Ma lei che tipo di presidente è?
«Innanzitutto un presidente tifoso. Seguo la Juve Stabia da quando avevo 5 anni, altrimenti non sarei potuto restare 11 anni con la carica di presidente».
Come mai dice così?
«Perché oggettivamente ti dissangui. Queste sono leghe nelle quali non ci sono introiti. La serie C ha gli stessi oneri della serie A, ma senza i ricavi».
Cosa manca di più?
«Non essendo i soldi dei diritti televisivi, qui si punta tutto sulla vicinanza della tifoseria e noi risentiamo molto della rivalità con i comuni limitrofi. Per i nostri introiti dobbiamo fare leva solo sul cittadino».

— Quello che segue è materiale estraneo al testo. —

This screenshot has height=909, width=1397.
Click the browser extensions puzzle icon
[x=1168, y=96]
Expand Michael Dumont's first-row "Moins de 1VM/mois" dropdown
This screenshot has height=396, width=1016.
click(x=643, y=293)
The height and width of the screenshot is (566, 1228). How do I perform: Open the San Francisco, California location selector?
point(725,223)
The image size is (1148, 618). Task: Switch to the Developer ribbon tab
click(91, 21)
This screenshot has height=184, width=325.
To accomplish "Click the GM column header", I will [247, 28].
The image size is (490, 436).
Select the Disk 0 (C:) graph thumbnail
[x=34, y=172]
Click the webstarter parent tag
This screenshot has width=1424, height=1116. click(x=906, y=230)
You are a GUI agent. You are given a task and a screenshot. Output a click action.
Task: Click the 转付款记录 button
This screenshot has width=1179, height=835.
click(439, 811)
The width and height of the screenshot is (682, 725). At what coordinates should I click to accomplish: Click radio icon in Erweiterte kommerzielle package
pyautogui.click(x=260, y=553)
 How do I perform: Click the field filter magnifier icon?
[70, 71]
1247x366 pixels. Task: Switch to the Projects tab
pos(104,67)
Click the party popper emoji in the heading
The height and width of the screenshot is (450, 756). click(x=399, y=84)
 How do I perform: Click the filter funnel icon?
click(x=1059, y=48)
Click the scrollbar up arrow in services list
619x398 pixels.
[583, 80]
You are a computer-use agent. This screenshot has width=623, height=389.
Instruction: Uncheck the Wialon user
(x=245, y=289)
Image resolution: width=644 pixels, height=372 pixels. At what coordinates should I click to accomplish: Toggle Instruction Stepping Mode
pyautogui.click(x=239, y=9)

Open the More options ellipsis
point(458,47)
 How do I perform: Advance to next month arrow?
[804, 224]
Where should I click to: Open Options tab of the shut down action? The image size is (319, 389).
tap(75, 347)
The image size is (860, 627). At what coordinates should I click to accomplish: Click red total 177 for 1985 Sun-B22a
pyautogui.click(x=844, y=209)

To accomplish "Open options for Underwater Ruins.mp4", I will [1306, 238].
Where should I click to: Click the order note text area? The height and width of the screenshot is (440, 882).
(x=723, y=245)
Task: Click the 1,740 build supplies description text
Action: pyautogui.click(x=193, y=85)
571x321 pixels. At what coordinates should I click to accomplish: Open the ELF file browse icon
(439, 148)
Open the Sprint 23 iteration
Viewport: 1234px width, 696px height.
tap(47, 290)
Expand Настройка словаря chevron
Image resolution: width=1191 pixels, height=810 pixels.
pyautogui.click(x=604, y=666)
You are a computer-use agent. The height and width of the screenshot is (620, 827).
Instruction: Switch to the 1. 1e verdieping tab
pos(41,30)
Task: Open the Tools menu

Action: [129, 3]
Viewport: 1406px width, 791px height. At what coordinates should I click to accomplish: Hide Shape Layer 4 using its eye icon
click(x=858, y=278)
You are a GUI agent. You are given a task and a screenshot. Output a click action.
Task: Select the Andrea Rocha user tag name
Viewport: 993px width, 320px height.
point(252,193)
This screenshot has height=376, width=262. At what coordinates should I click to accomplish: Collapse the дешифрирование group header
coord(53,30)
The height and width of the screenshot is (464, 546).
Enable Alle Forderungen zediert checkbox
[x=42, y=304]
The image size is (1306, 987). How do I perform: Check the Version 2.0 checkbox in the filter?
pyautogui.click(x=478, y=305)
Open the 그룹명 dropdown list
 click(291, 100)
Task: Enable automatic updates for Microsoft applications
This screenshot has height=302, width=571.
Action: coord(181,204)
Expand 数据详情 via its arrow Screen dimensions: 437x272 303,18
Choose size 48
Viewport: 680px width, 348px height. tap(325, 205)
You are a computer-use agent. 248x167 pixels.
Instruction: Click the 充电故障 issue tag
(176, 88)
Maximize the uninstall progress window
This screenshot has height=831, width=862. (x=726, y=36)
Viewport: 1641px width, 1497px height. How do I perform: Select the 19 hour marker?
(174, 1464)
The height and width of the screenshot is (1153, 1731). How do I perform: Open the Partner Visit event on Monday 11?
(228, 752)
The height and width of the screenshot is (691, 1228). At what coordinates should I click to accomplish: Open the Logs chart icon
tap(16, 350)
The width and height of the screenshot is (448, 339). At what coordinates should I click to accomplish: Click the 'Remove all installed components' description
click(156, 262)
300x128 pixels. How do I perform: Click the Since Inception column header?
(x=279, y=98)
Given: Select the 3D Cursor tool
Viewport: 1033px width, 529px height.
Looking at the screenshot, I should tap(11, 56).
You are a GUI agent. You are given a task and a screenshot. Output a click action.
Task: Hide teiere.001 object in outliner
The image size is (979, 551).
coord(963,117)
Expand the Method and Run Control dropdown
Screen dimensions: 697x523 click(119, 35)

Ma i successi della squadra non hanno riavvicinato i tifosi allo stadio?
«Ora sì, ci mancherebbe. Siamo primi dall’inizio. Ma se vinciamo questo campionato è un piccolo miracolo che si ripete visto che gli altri 3 competitor che abbiamo sono squadre di capoluoghi di provincia che dietro hanno un bacino ampio. Molto più del nostro».
La promozione cosa vorrebbe dire per il territorio e la città di Castellammare?
«Spero possa essere un volano per la città anche a livello turistico. La serie B porta tifosi ospiti che andrebbero ad arricchire le strutture locali».
E se vincete il campionato, lei che farà?
«Sono cinque anni che aspetto per togliermi una soddisfazione. Ho una sfida e una promessa che svelerò solo a fine campionato».
Intanto come seguirà queste ultime partite che mancano?
«Come sempre. Ovvero con i risultati sul Televideo, Perché molte partite non riesco neanche a vederle per la tensione».
E allora ci racconti della vittoria sul Trapani?
«Anche se abbiamo meritato e dominato la partita dall’inizio alla fine, ho sofferto tantissimo. Era veramente importantissima e quindi la tensione era alle stelle».
Alla fine è andata bene.
«La gente aspettava una giornata del genere ed è per questo che dico bravi ai ragazzi che ci hanno regalato questa gioia. Quella di domenica è stata una giornata particolare perché abbiamo messo prezzi simbolici e i tifosi hanno regalato un bellissimo spettacolo allo stadio. Una di quelle belle giornate gialloblu».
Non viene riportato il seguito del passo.